Data section:
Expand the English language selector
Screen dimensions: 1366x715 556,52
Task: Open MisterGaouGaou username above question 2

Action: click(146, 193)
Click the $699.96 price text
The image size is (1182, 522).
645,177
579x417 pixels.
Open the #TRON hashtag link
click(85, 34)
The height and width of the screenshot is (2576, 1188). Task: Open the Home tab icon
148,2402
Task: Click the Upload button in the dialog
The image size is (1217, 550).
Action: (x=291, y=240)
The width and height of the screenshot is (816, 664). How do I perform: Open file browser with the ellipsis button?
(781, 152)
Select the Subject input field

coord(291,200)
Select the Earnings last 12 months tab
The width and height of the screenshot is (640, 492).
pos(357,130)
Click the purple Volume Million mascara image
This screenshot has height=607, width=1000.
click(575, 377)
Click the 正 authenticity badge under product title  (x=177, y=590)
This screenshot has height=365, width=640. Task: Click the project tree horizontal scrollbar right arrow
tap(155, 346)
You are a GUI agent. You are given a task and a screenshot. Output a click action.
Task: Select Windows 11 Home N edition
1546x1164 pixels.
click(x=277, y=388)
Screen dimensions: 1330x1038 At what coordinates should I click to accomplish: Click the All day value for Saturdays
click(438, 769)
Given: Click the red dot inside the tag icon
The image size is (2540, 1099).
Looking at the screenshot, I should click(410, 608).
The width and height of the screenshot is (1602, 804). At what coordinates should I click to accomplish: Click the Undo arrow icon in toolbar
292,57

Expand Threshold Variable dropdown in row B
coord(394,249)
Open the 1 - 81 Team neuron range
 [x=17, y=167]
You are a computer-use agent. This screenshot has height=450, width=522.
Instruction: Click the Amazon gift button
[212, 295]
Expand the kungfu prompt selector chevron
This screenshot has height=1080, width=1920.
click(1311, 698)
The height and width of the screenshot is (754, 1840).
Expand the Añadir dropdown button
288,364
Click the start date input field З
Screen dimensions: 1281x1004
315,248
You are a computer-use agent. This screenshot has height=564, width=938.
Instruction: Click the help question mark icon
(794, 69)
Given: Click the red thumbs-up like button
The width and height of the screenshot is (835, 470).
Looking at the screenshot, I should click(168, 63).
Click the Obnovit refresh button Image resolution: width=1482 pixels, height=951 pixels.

What you should do:
Reproduce each entry precisely, so that nothing differs from the original.

Response to this exercise:
Expand the English language selector
Screen dimensions: 1366x715 556,52
Task: Open MisterGaouGaou username above question 2

Action: click(146, 193)
Click the $699.96 price text
The image size is (1182, 522).
645,177
579x417 pixels.
Open the #TRON hashtag link
click(85, 34)
The height and width of the screenshot is (2576, 1188). Task: Open the Home tab icon
148,2402
Task: Click the Upload button in the dialog
The image size is (1217, 550).
Action: (x=291, y=240)
The width and height of the screenshot is (816, 664). How do I perform: Open file browser with the ellipsis button?
(781, 152)
Select the Subject input field

coord(291,200)
Select the Earnings last 12 months tab
The width and height of the screenshot is (640, 492).
pos(357,130)
Click the purple Volume Million mascara image
This screenshot has height=607, width=1000.
click(575, 377)
Click the 正 authenticity badge under product title  (x=177, y=590)
This screenshot has height=365, width=640. Task: Click the project tree horizontal scrollbar right arrow
tap(155, 346)
You are a GUI agent. You are given a task and a screenshot. Output a click action.
Task: Select Windows 11 Home N edition
1546x1164 pixels.
click(x=277, y=388)
Screen dimensions: 1330x1038 At what coordinates should I click to accomplish: Click the All day value for Saturdays
click(438, 769)
Given: Click the red dot inside the tag icon
The image size is (2540, 1099).
Looking at the screenshot, I should click(410, 608).
The width and height of the screenshot is (1602, 804). At what coordinates should I click to accomplish: Click the Undo arrow icon in toolbar
292,57

Expand Threshold Variable dropdown in row B
coord(394,249)
Open the 1 - 81 Team neuron range
 [x=17, y=167]
You are a computer-use agent. This screenshot has height=450, width=522.
Instruction: Click the Amazon gift button
[212, 295]
Expand the kungfu prompt selector chevron
This screenshot has height=1080, width=1920.
click(1311, 698)
The height and width of the screenshot is (754, 1840).
Expand the Añadir dropdown button
288,364
Click the start date input field З
Screen dimensions: 1281x1004
315,248
You are a computer-use agent. This screenshot has height=564, width=938.
Instruction: Click the help question mark icon
(794, 69)
Given: Click the red thumbs-up like button
The width and height of the screenshot is (835, 470).
Looking at the screenshot, I should click(168, 63).
Click the Obnovit refresh button Image resolution: width=1482 pixels, height=951 pixels.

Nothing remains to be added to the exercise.